Pues bien: en esto, Hollywood, que tan bien cuenta las cosas, miente.
Miente porque al presidente sólo le pasan esas cosas cuando los mismos que están encargados de protegerlo ponen en su camino alguna tentación y lo filman o lo graban o lo fotogrfafían, y lo hunden. O le meten en el Despacho Oval a una becaria decidida a no mandar sus vestidos al tinte, o cogen a un par de periodistas de su confianza y les ofrecen un Garganta Profunda. Y eso no pasa sólo con el hombre supuestamente más poderoso del planeta, sino con otros que tienen tanto poder como él, que no son pocos. No alcanzan los dedos de las manos para contarlos.
El poder es un entramado de lealtades. Mientras ese entramado funciona, el poderoso se mantiene en la cumbre. Y mientras está en la cumbre, puede hacerlo todo, hasta matar, si le place y le parece adecuado, como bien explicó públicamente hace poco Felipe González, cuando dijo que "podía haber volado a la cúpula de ETA" y no lo había hecho (lo cual le revela doblemente torpe, porque si esas prerrogativas no se ejercen, el tejido de seguridad se debilita... y la cosa acaba como acabó con los GAL). Por supuesto, también puede violar a quien se le ocurra, hembra o macho, sin que ello le acarree consecuencia alguna. Y puede pedir que le traigan a la prostituta más cara de Nueva York a su habitación si se siente muy urgido: la pagamos con nuestros impuestos.
DSK, presidente de esa muy influyente organización de carácter neocolonial y duramente antiliberal que es el FMI, y más que probable candidato a la presidencia de Francia, es decir, a la copresidencia del eje francoalemán, era uno de esos hombres con poder de verdad. Hasta que algo se deterioró en el tejido de la red que le mantenía allá arriba y por el agujero más grande se coló Ophelia, nombre en clave de una señora africana de 32 años, cuyo nombre real no se ha hecho público y de la que se sabe que vive en el Bronx, lleva el pelo teñido de rubio y tiene una hija de 16. Hasta fueron entrevistados sus vecinos. O sea, que el nombre en clave no protege a nadie, es sólo un detalle de protocolo de los servicios.

→ DATOS RECOPILADOS

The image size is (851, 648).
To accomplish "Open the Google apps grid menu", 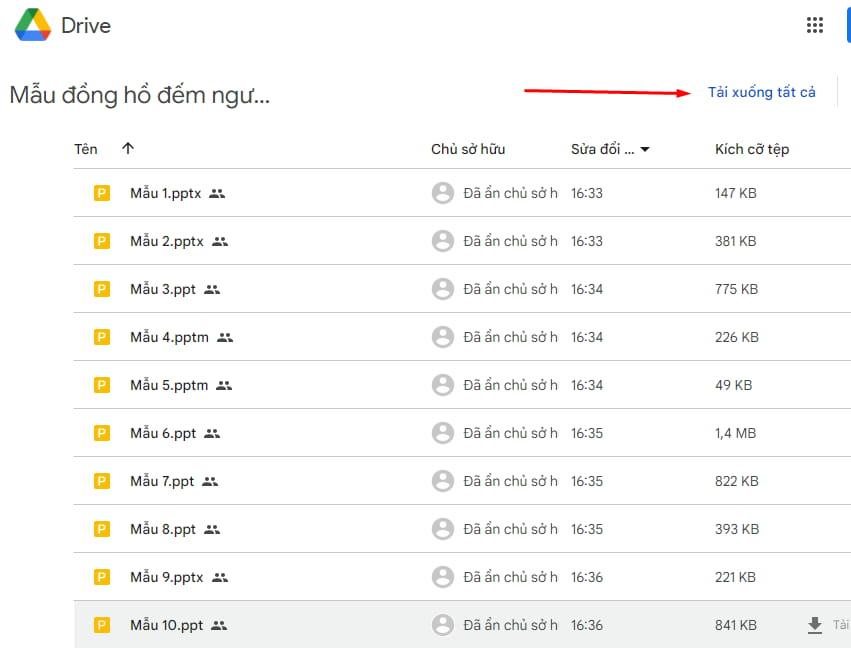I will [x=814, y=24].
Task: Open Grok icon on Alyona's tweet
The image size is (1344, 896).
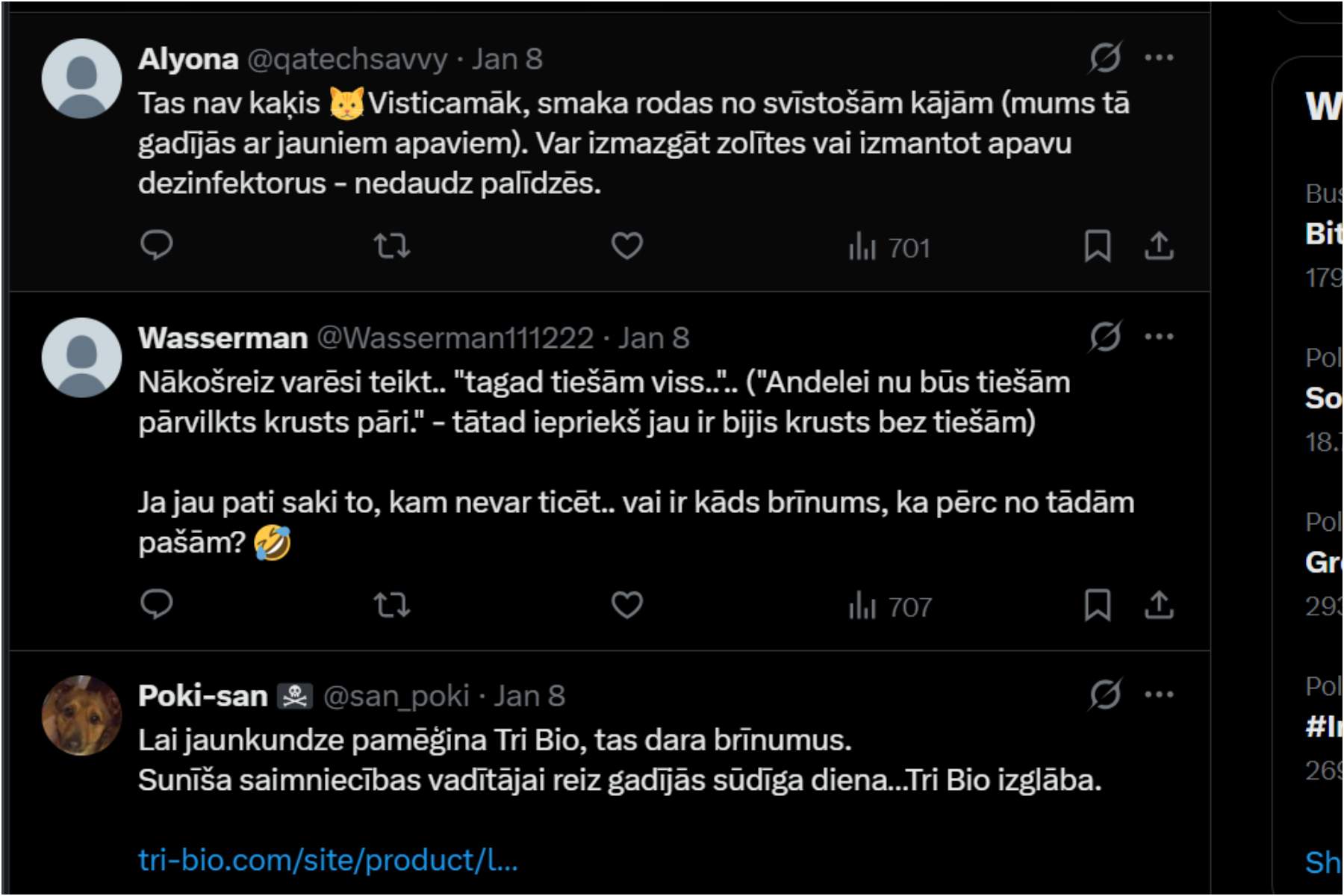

→ TAREA A REALIZAR
Continúa el texto sobre el poder y el caso de DSK a partir de la última oración que aparece.

→ RESPUESTA DEL EJERCICIO
Cuando una mujer así, que no es nadie realmente en el mundo en que vive DSK, presenta una denuncia por violación y es escuchada y se procede sin vacilar en su favor, algo funciona mal, muy mal, en el universo del acusado. Lo normal (y que debe de haber ocurrido muchas veces antes, incluso al propio DSK, por eso es normal) es que la denuncia no se registre en ninguna parte, que alguien muy influyente y muy desconocido hable con ella y le ofrezca una generosa reparación (todo hombre y toda mujer tienen un precio, salvo Groucho Marx, que tenía dos), y que si ella persiste en su dignidad simplemente desaparezca, como desaparece tanta gente en los malos barrios en que vive. Hay una notable desproporción entre las posibilidades de la afectada y las del acusado, más allá del griterío neofeminista que se levantó de inmediato, en cuanto se supo lo que los demandantes querían que se supiera sobre DSK: que era un violador de inmigrantes africanas, un esclavista y un machista.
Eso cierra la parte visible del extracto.